A quick review suggests that it's OK;
The rhyming scheme and metre both work fine.
It surely must have taken you all day
It takes me half an hour to write one line.

The 8-6 split is there as it should be,
The final couplet's great - it really is.
I reckon that its real poetry,
of real class - no feeble doggerel this.

I'm not surprised you chose to write on Spike
Unlike the Scooby Gang he has a charm
That makes him hard to actively dislike
Despite his plots to do poor Buffy harm.

I hope these comments put your mind at rest -
If not, well then, at least I tried my best.


-- 
Stephen

 

I've never tried to write a villanelle
The rhyming scheme looks tricky to maintain
Oh well, here goes, Umrats please wish me well.

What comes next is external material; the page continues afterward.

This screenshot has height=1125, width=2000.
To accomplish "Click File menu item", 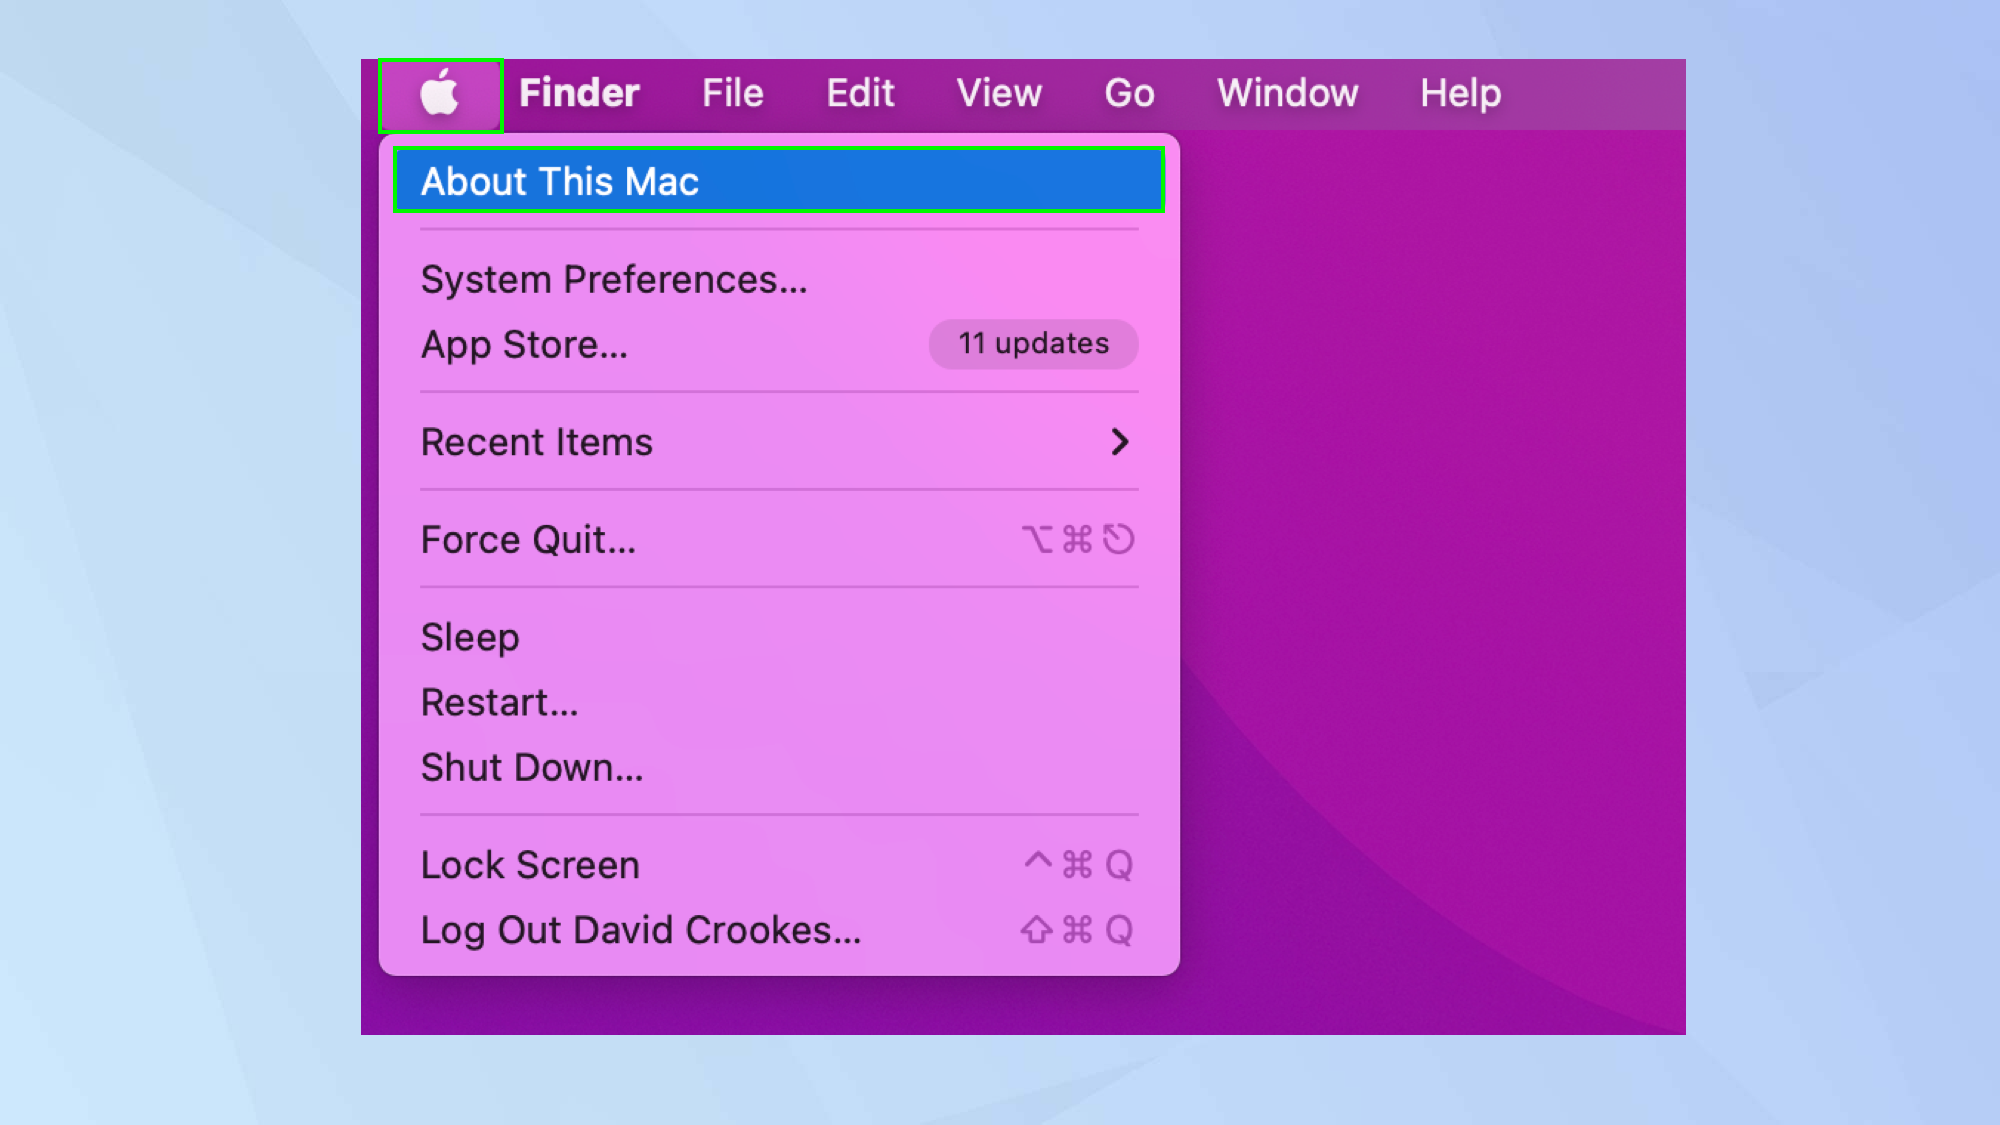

It's nineteen lines as far as I can tell
With just two rhymes used time and time again
(I've never tried to write a villanelle).

The tricky bit's the way you have to gel
The first and third lines into a refrain.
Oh well, here goes, Umrats please wish me well.

I think this repetition helps propel
The poem (and let me once again explain
I've never tried to write a villanelle.)

Twelve lines done - my mind starts to rebel
Seven left - I start to feel the strain
Oh well, here goes, Umrats please wish me well.

But now the end's in sight; I hear the bell
The final lap (well, stanza or quatrain).
I've never tried to write a villanelle,
Oh well, here goes, Umrats please wish me well.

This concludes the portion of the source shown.